* _Passage provided_

## BEGIN

He's a little bit bigger, though.
He's taller.
Yes, he is more masculine.
That's what we're trying to say.
The McCarthy-Zabrowski type is a very strong type in Hollywood.
Yes, we're out there.
You are.
You really are.
So we were at a party and we didn't know each other really,
but we'd been around each other a little bit.
But I told a horrible story that I thought people were going to enjoy
in the middle of this party about how I witnessed.
A couple of years ago, there was that terrible car accident
at South by Southwest where the guy drove up the street.
Yeah.
I was there.
So there was a line of people trying to get into X to see them
outside the venue.
And I was the last person in line.
And then I walked over to my friends to be like,
let's not wait in line anymore.
And then that car fucking drove up the street.
Fuck.
So I love that story.
And I love near-misses or like, how do you get out of that?
Right.
I'm always thinking about that.
I thought it was the coolest story to tell.
And you should have seen it.
It was like eight faces that all went white.
Yeah.
And people that were like, I'm going to go get it.
Be like wandering away.
And like from a far, she comes forward with her arm like,
oh my God, tell me every single thing.
Right.
I was like, I love this girl.
Obsessed.
And then from there, we just like started talking about the staircase
and then just like went in these fucking like crazy direction.
And it's, yeah, there's like so few people you can talk to about this.
Right.
Like weird.
Yeah.
You just described the listener base of both of our shows.
Every single one of us have all had that same moment where you just
start talking about something.
You see everybody in the room.
You just see their faces go white.
You see them not wanting to hear what you're saying, but you can't stop.
You just have to keep going.
You can't stop.
I love that story.
I have this thing where like, I'll meet someone and they'll tell me where they're from.
And I'll say, oh, you guys have some good murders.
And they're like, what the fuck are you talking about?
I'll say, oh, yeah, we had this one and it would like, they'll tell me about it.
And then I'm like, oh, you're my friend.
Yeah.
Otherwise you don't get it.
But it does create really instant bonds.
And then you find out who the real actually good people are.
Because I think people are some good people who don't love to know all the murders that
happen.
I don't want to meet them.
It's very boring.
Life is really dark.
And so it's like a thing where it's like, I kind of focus on that a lot.
It's like, you know, my thing was always probably child prostitution rings.
And when you bring that up and selective things, there are certain people are all like very
much like, interesting.
Yeah.
Which is also probably bad because they're probably involved in the rings.
I don't want to, you know, toot our own horn, but we do have business meetings happening.
You know, and Henry always brings up child prostitution.
Every time.
And we go in and we're like going in and it's like, OK, the one thing you can't mention is
boy murder.
That's the only thing you can't mention.
The only thing.
I didn't really noticeably bad in a pitch meeting that we had where we walked in because I was
like, we come up with a bunch of like episode ideas and we're trying to pitch a thing.
And the first thing I led with was a thing that I thought was really funny.

## END

* _Supplied information_
## BEGIN

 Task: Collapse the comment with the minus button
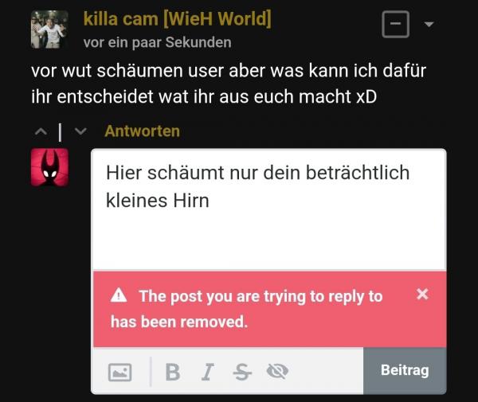395,24
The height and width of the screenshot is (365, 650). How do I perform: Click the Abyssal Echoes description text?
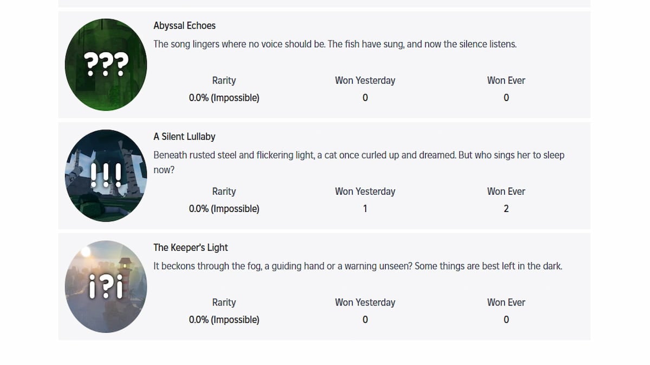335,44
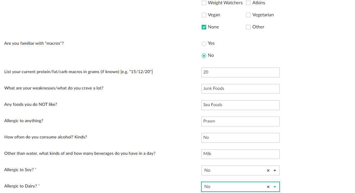Edit the alcohol consumption field
This screenshot has width=355, height=193.
click(x=240, y=138)
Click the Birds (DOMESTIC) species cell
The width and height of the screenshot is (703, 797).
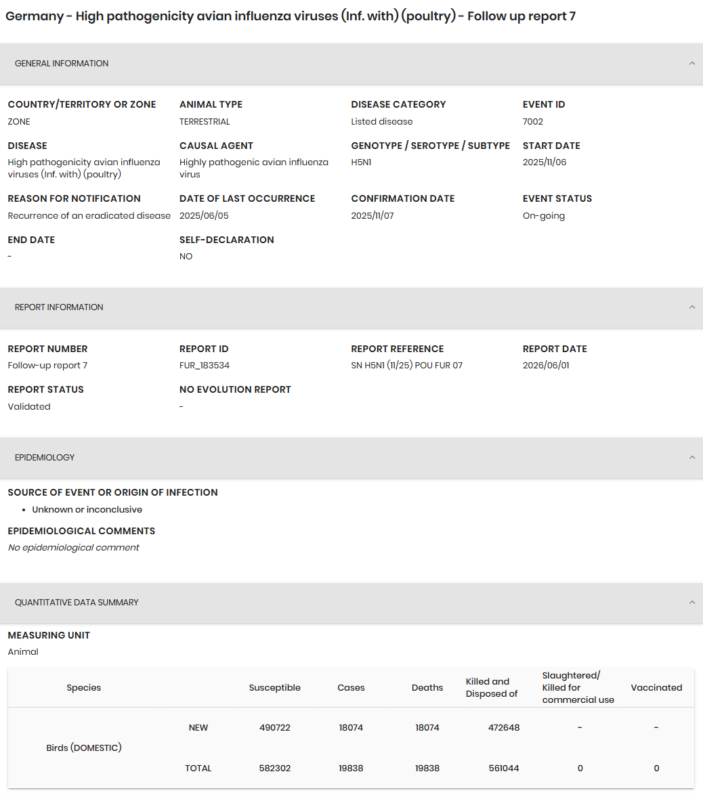tap(84, 748)
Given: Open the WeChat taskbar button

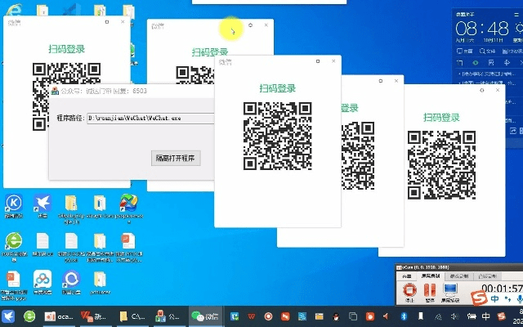Looking at the screenshot, I should 205,316.
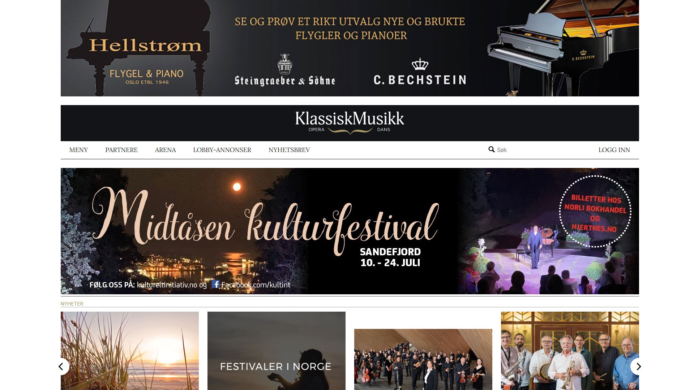This screenshot has width=694, height=390.
Task: Open the jazz band with instruments article
Action: pos(570,351)
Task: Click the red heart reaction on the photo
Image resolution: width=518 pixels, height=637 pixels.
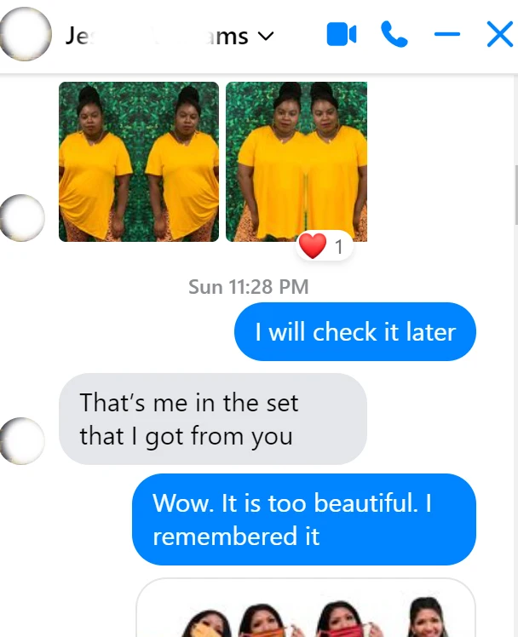Action: pyautogui.click(x=313, y=246)
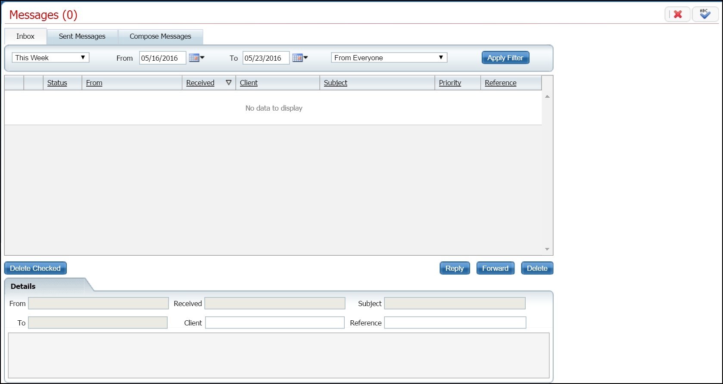The image size is (723, 384).
Task: Open the Compose Messages tab
Action: 160,37
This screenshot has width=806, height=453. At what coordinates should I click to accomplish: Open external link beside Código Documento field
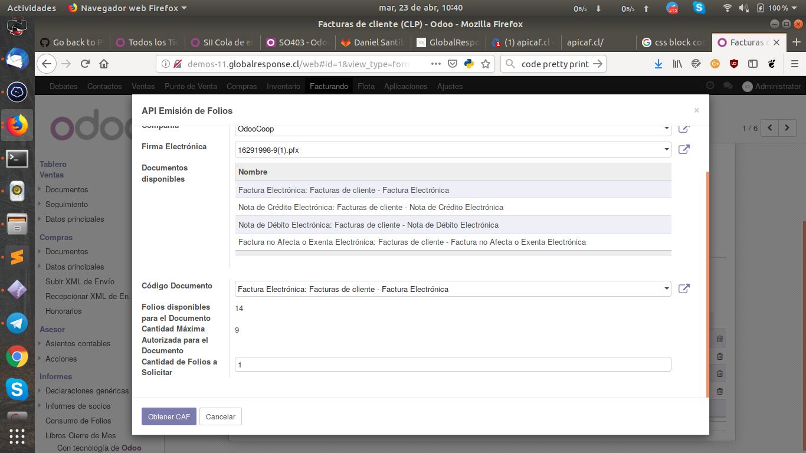pyautogui.click(x=684, y=288)
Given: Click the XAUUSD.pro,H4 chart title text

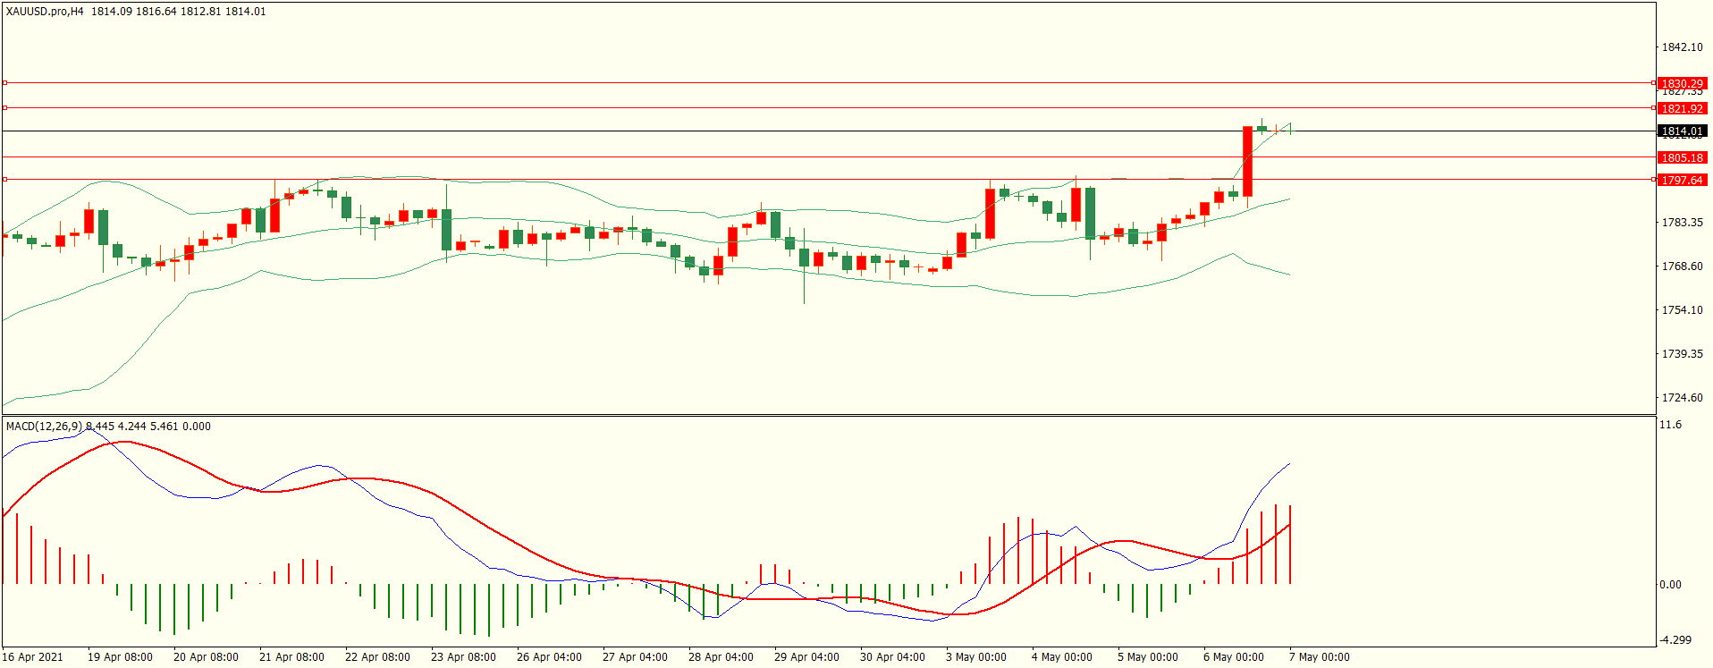Looking at the screenshot, I should click(45, 12).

## END

* _Set problem 1_
Repeat the podcast transcript word for word, from "Yes, he is more" to "a little bit.".
* _Set problem 2_
Continue the podcast transcript past its last line.
The material has nothing to do with the podcast transcript.

* _Task output 1_
Yes, he is more masculine.
That's what we're trying to say.
The McCarthy-Zabrowski type is a very strong type in Hollywood.
Yes, we're out there.
You are.
You really are.
So we were at a party and we didn't know each other really,
but we'd been around each other a little bit.

* _Task output 2_
But I just said, it was like episode called boys, boy murder, snips, nails and puppy
dogs tales.
I thought that that was really funny.
And they just were like.
Well, you know what I think is there?
Everyone has their like thing that they're into.
Like Karen, like Sailor Killers, I like fucking cold cases.
We all have our little things that we like, but you can't you can't fucking pick and
choose between like if you're going to be really into, you know, sex workers getting
murdered, then you can't fucking shy away from boy prostitutes.
You just you have to.
You cannot.
You got to take that.
That's just an olive on the pizza.
Yeah.
Don't look at me like I'm crazy when you're into fucking.
Wait, the boy is the olive one of the olives.
If you slice up a boy.
Green.
Like a bunch of olives.
Yeah.
What am I talking about?
Well, also, there's a feeling to me to it of like, hold my hand and we're going to look
into the abyss, which is I'm used to looking to the abyss by myself.
That's where you were saying it starts with that where you're like, I was like probably
eight or nine when I first opened up of the encyclopedia of serial killers and I was
just like, thank you.
I feel like we all knew that the world was shit.
And now we're just like, I'm like horrible and scary.
And so now we just had to learn about it and understand it a little more.
And I feel like safer and like, I'm not trying to fucking ignore my anxiety.
I'm like diving right into it.
Well, that's one of the things that we try to do with our shows is to show that like
these serial killers, they're not monsters.
You know, there's not somebody hiding behind every corner.
You don't have to be afraid.
You're fucking losers.
And a lot of times, I don't think we've helped alleviate any fears.
Oh, yeah.
No, no, no.
I get emails all the time.
You have people saying that they have less anxiety about all this shit because they listen
to us.
I'm more terrified than ever.
That's all I know.
I've been doing this show for five years.
I'm a six foot seven man.
And I'm still fairly certain somebody wants my skin.
I get that.
I'm pretty terrified.
I am constantly now looking at people being like, that guy fucking murdered someone.
Like I'll say that my husband, Vince, sometimes like that guy's a fucking killer.
And he's like, what the fuck is wrong with that with pedophiles?
In my opinion, you're a pedophile until proven not a pedophile.
I mean, I was watching George W. Bush's State of the Union the other day.
Dennis Haster's just sitting right behind him.
They're all pedophiles.
They are.
They are.
Why were you watching?
I watched Old State of the Union.
That is weird.
Are you going to run for office?
No, I don't think I can because on the last episode, Henry Zabrowski said something
very inflammatory and now I'm complicit.
What did I say?
I don't know.
There's been plenty.
I mean, we have talked about the possibility of Ben Kessel running for mayor of New York
City.
Oh, I can see that.
Yeah.
Be very fun.
I'd be deputy mayor and do all the real work.
Yeah.
You would have to do shit.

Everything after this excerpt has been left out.